### Directions
Copy every entry below, exactly and in full.

### Data listing
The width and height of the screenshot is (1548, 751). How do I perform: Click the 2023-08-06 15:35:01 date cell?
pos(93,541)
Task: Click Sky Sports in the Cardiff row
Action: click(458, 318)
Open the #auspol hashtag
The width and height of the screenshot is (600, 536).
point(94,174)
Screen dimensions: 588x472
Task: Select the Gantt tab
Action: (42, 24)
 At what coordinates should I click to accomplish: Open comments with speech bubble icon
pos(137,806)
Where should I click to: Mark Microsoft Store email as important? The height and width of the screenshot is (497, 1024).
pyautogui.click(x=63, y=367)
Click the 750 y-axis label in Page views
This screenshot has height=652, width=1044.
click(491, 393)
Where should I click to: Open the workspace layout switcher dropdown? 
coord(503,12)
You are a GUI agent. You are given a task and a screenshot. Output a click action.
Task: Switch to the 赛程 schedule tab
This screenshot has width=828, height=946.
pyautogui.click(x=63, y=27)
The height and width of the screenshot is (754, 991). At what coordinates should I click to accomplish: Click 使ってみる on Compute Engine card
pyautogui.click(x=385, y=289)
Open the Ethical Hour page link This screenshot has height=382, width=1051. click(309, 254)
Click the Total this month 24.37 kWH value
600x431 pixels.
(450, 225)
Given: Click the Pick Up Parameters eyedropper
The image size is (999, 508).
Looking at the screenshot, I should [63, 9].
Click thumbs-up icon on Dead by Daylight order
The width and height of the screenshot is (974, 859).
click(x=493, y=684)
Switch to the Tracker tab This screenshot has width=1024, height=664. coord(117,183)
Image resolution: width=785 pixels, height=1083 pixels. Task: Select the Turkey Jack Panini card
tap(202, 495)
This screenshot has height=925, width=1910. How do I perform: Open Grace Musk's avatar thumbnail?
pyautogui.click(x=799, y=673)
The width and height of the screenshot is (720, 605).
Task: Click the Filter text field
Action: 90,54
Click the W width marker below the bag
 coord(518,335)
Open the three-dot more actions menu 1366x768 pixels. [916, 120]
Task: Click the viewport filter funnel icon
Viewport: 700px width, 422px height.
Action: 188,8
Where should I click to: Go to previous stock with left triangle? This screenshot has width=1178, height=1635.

### Answer to this task
The width and height of the screenshot is (1548, 751). How do I perform: Click the 2023-08-06 15:35:01 date cell?
pos(93,541)
Task: Click Sky Sports in the Cardiff row
Action: click(458, 318)
Open the #auspol hashtag
The width and height of the screenshot is (600, 536).
point(94,174)
Screen dimensions: 588x472
Task: Select the Gantt tab
Action: (42, 24)
 At what coordinates should I click to accomplish: Open comments with speech bubble icon
pos(137,806)
Where should I click to: Mark Microsoft Store email as important? The height and width of the screenshot is (497, 1024).
pyautogui.click(x=63, y=367)
Click the 750 y-axis label in Page views
This screenshot has height=652, width=1044.
click(491, 393)
Where should I click to: Open the workspace layout switcher dropdown? 
coord(503,12)
You are a GUI agent. You are given a task and a screenshot. Output a click action.
Task: Switch to the 赛程 schedule tab
This screenshot has width=828, height=946.
pyautogui.click(x=63, y=27)
The height and width of the screenshot is (754, 991). At what coordinates should I click to accomplish: Click 使ってみる on Compute Engine card
pyautogui.click(x=385, y=289)
Open the Ethical Hour page link This screenshot has height=382, width=1051. click(309, 254)
Click the Total this month 24.37 kWH value
600x431 pixels.
(450, 225)
Given: Click the Pick Up Parameters eyedropper
The image size is (999, 508).
Looking at the screenshot, I should [63, 9].
Click thumbs-up icon on Dead by Daylight order
The width and height of the screenshot is (974, 859).
click(x=493, y=684)
Switch to the Tracker tab This screenshot has width=1024, height=664. coord(117,183)
Image resolution: width=785 pixels, height=1083 pixels. Task: Select the Turkey Jack Panini card
tap(202, 495)
This screenshot has height=925, width=1910. How do I perform: Open Grace Musk's avatar thumbnail?
pyautogui.click(x=799, y=673)
The width and height of the screenshot is (720, 605).
Task: Click the Filter text field
Action: 90,54
Click the W width marker below the bag
 coord(518,335)
Open the three-dot more actions menu 1366x768 pixels. [916, 120]
Task: Click the viewport filter funnel icon
Viewport: 700px width, 422px height.
Action: 188,8
Where should I click to: Go to previous stock with left triangle? This screenshot has width=1178, height=1635.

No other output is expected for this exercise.